Your objective ▸
The reply should consist solely of the lines from the one with "At what coordinates" through the final line of the listing, copied exactly, with no pictures.

Records for this exercise ▸
------------------------------------------------------------

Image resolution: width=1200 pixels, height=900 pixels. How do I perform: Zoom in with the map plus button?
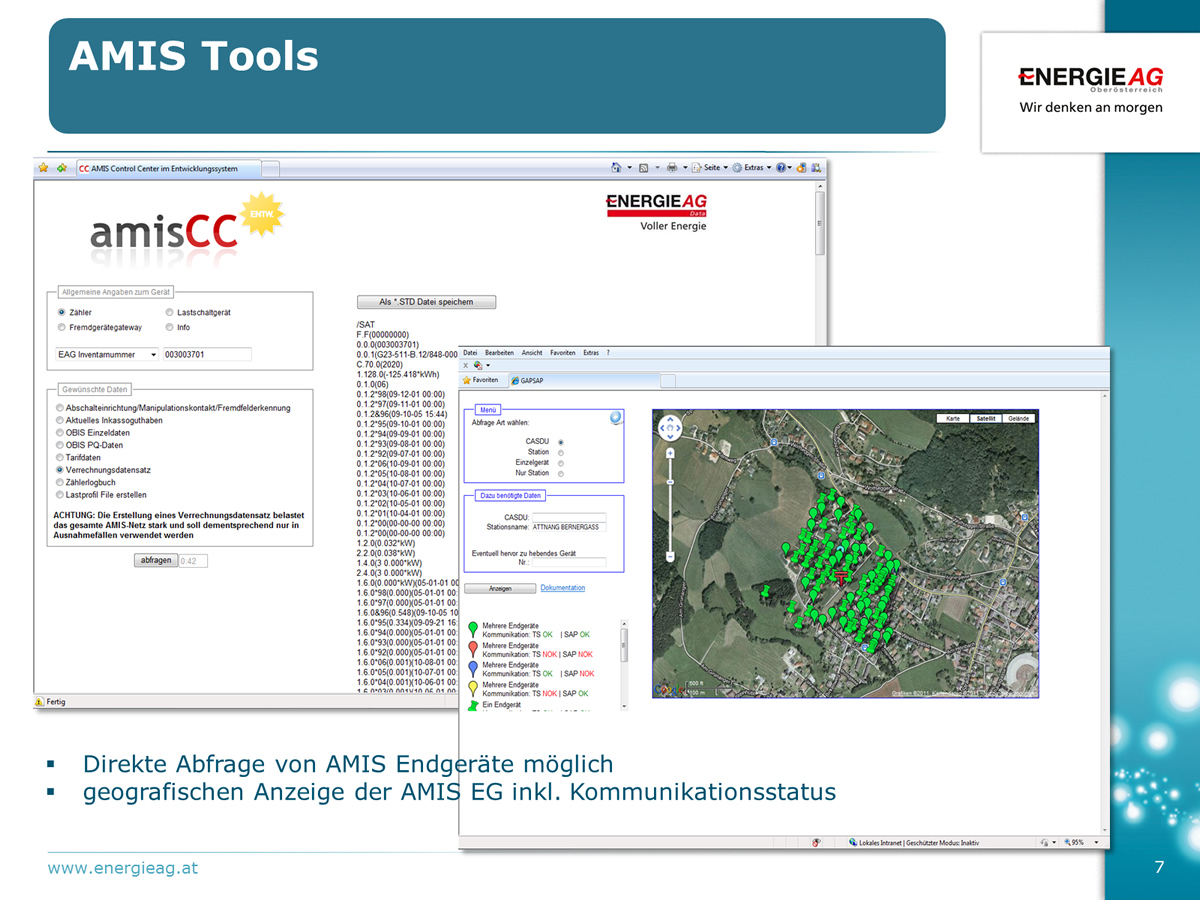coord(670,452)
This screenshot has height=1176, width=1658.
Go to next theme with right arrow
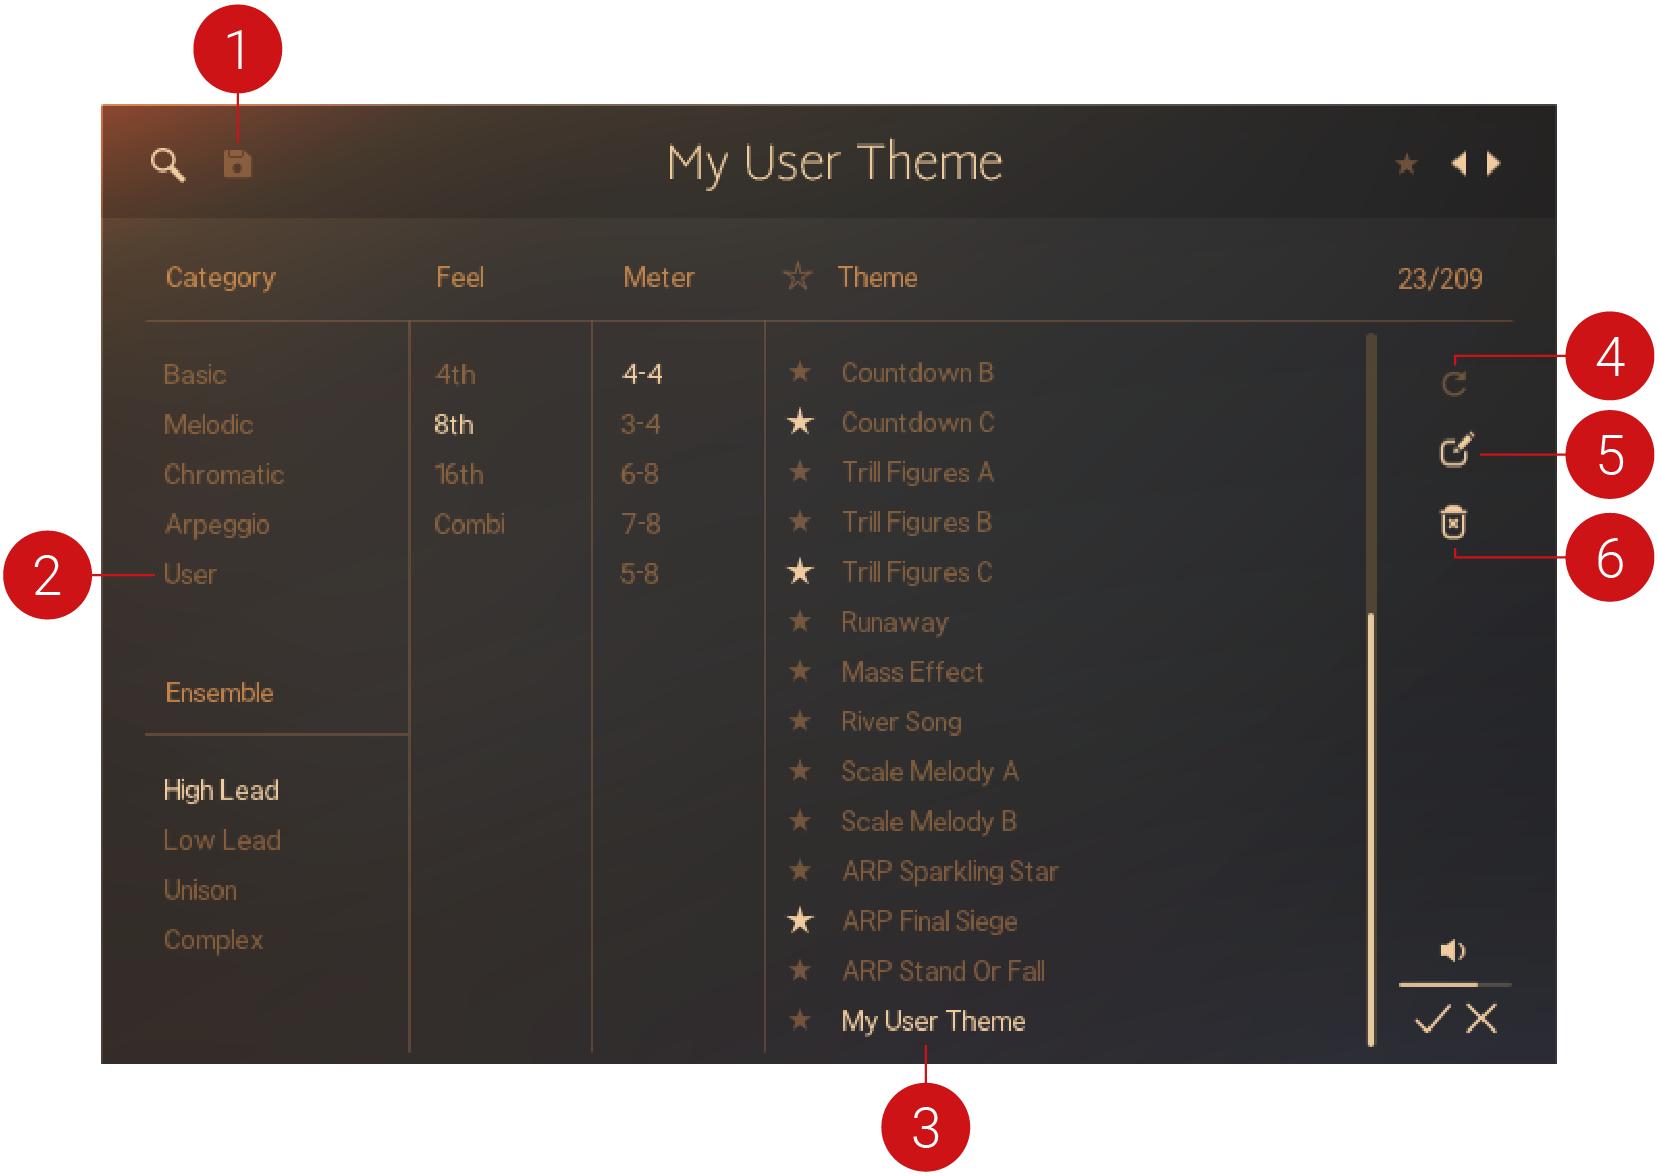coord(1494,163)

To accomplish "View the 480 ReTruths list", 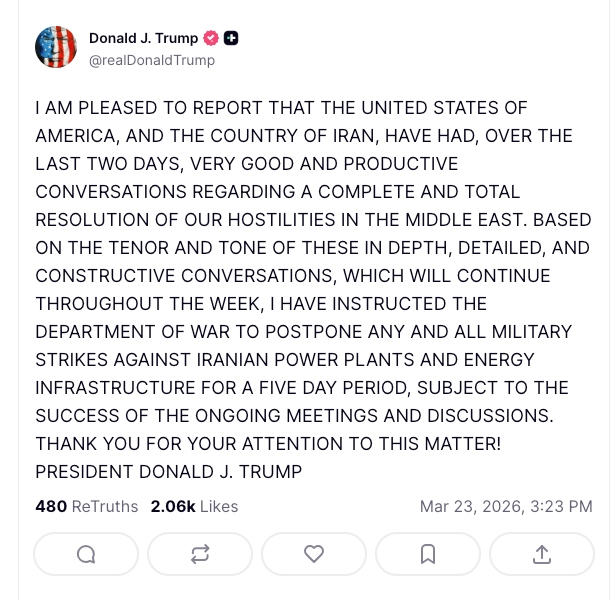I will pos(87,507).
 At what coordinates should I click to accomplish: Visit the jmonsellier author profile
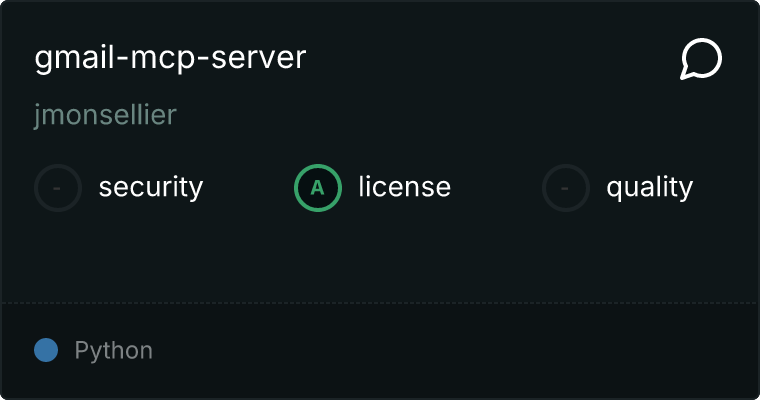tap(105, 115)
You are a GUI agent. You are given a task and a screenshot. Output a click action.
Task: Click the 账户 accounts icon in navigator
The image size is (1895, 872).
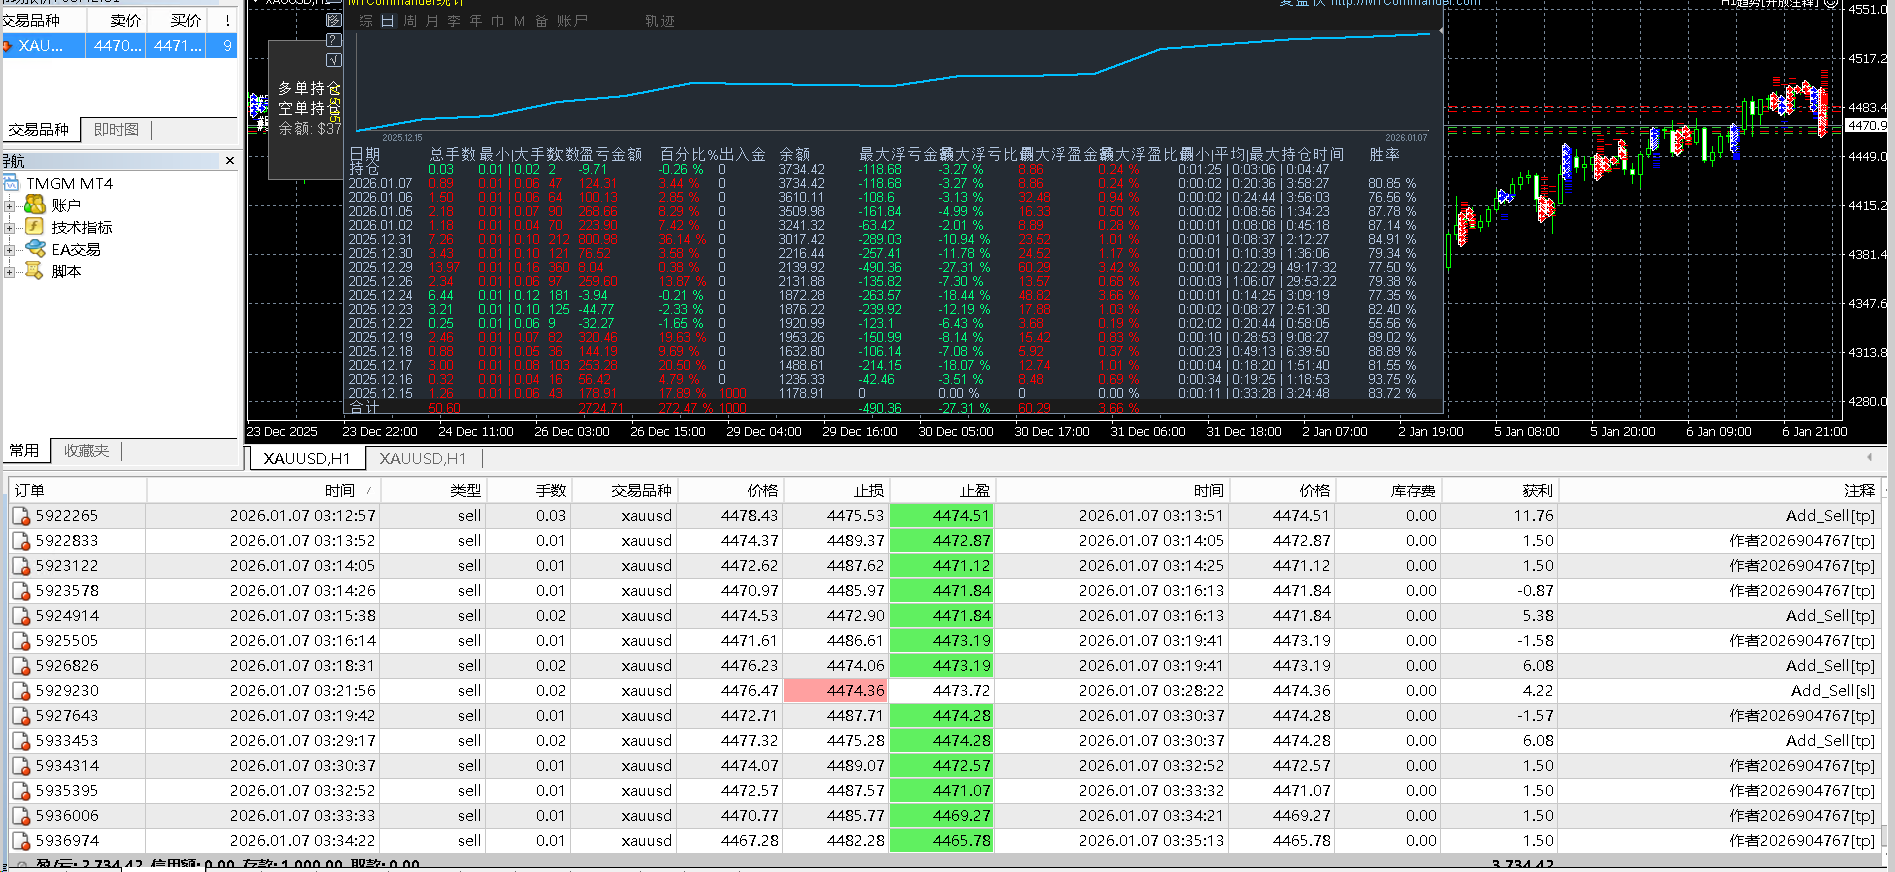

------------------------------------------------------------

Exercise result ▸
 At what coordinates should I click to accomplish: Visit the jmonsellier author profile
tap(105, 115)
You are a GUI agent. You are given a task and a screenshot. Output a click action.
Task: Click the 账户 accounts icon in navigator
The image size is (1895, 872).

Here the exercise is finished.